Don’t try to tell Samantha Siegel that anything’s a done deal. If she’s against it, she’ll fight tooth and nail until the last stone is laid.

In July 2008, the then-26-year-old picked up the newspaper to read that a housing development had been all-but-finalized on the land surrounding the Angel Oak tree on Johns Island.

The famous live oak, the oldest living thing east of the Mississippi River, held a special place in Siegel’s heart and life story. In fact, she wrote a novel about it. Angels Living in Trees: A Brief History on Roots tells the stories of the women who have lived around the tree over the centuries, from a Native American to a slave, to Martha Angel (the tree’s namesake) to a modern day woman, Sophie. Siegel wrote the book in the shade of the Angel Oak’s branches over three months in 2007.

“When you’re standing at the base of the tree, you see the world through the eyes of a child again,” says Siegel. “You understand how connected the world is.”

So when Siegel heard the news about a development, she got on the computer, picked up the phone, and started asking questions. Her worry was that any alteration to the land in the tree’s proximity could cause subtle changes in the environment, ultimately killing the ancient plant. Within days, she began a “Save the Angel Oak” petition that almost immediately garnered over 1,000 signatures.

Robert DeMoura, the developer behind what was then called Angel Oak Village, was understandably frustrated. The petition sparked a hailstorm of opposition, and text messages flew across the Lowcountry’s phones, spreading the false rumor that the Angel Oak was in danger of being cut down. But after the hysteria passed, it seemed little could be done to stop a development already approved by Charleston City Council.

“Every city employee, every government employee, said, ‘It’s a done deal. There’s nothing you can do,’ and looked at me like, ‘You poor, little, young, idealistic girl. You’re not going to make a difference,'” says Siegel. “But here we are in February 2010, and to date, not a tree has been touched. That’s solely because of the efforts of the community to protect the Angel Oak.”

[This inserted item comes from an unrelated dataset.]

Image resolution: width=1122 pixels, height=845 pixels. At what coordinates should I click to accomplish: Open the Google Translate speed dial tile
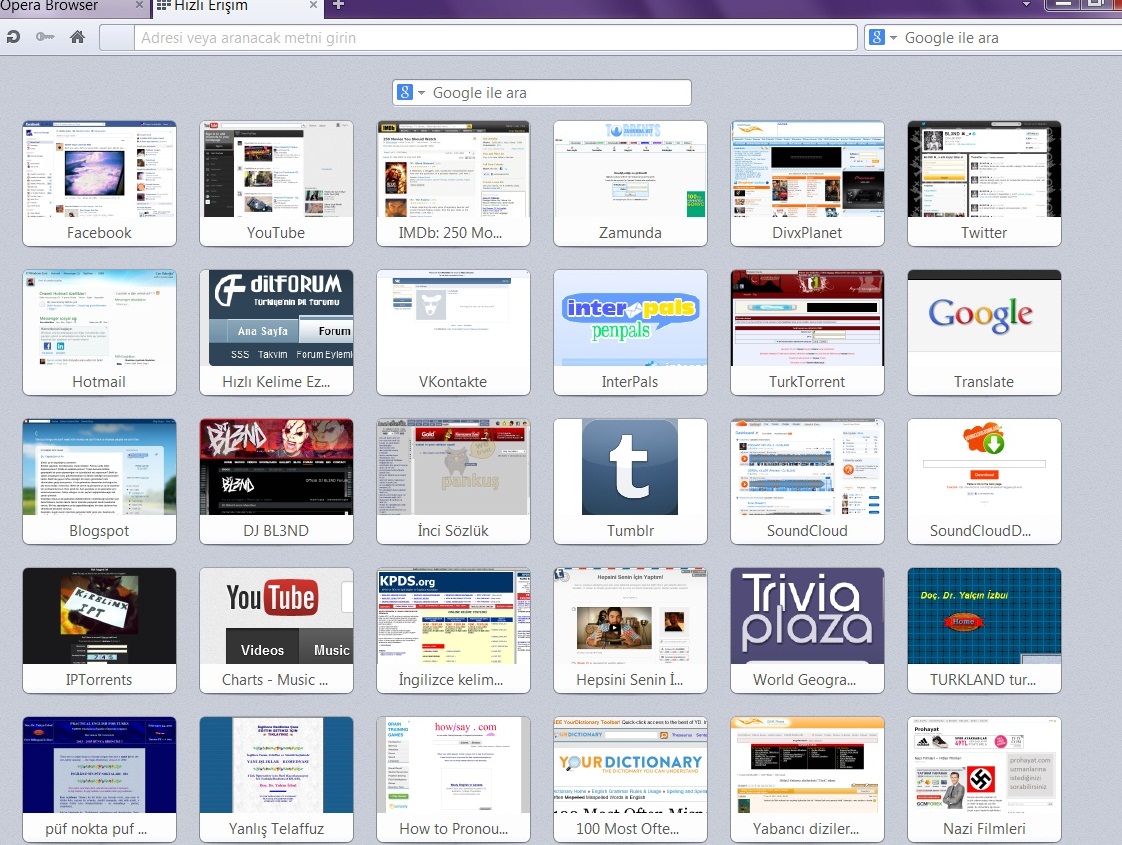[x=984, y=332]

In the year-and-a-half since mounting her opposition, DeMoura has slightly altered his plans. Apartment buildings have been reduced from four stories to two and three, buildings have been pushed back (and replaced with a road) to expand the now 10-acre buffer around the tree, and 50,000 square feet of retail space has been eliminated. He’s even reverted back to the plan’s old name, the Sea Island Planned Unit Development, away from the controversy-stirring Angel Oak Village moniker. But although DeMoura has a team of arborists who claim the tree is protected under his plan, Siegel has other scientists and plenty of supporters who fear it might be at risk. And with even a chance of anything harming her tree, she’s not backing down.

The Giving Tree

Growing up between the suburbs of Washington, D.C., and Harbor Island, a narrow three-mile strip of land in the Bahamas, Siegel never acquired a grounded sense of home. She moved to South Carolina to attend the College of Charleston in 2000, about the same time her father moved to Seabrook Island. The Angel Oak became a regular stopping point for the young student. She’d sit upon its roots and reflect on the multitude of humans who must have rested in the same spot over the tree’s 1,400 years.

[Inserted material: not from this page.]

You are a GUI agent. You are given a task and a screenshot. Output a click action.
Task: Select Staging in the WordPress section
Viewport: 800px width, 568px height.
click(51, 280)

“That tree taught me more about life and love than any book or parent or teacher combined,” says Siegel. “Something about its presence inspired me to see myself honestly and fight my way through the making and remaking of myself. The Angel Oak stood up for me at a time when I lacked strength and courage. Now, I have found a way to do the same for her. Because while the Angel Oak does possess limitless strength, awe-inspiring beauty, infinite knowledge, and unmistakable power, she does not have a voice.”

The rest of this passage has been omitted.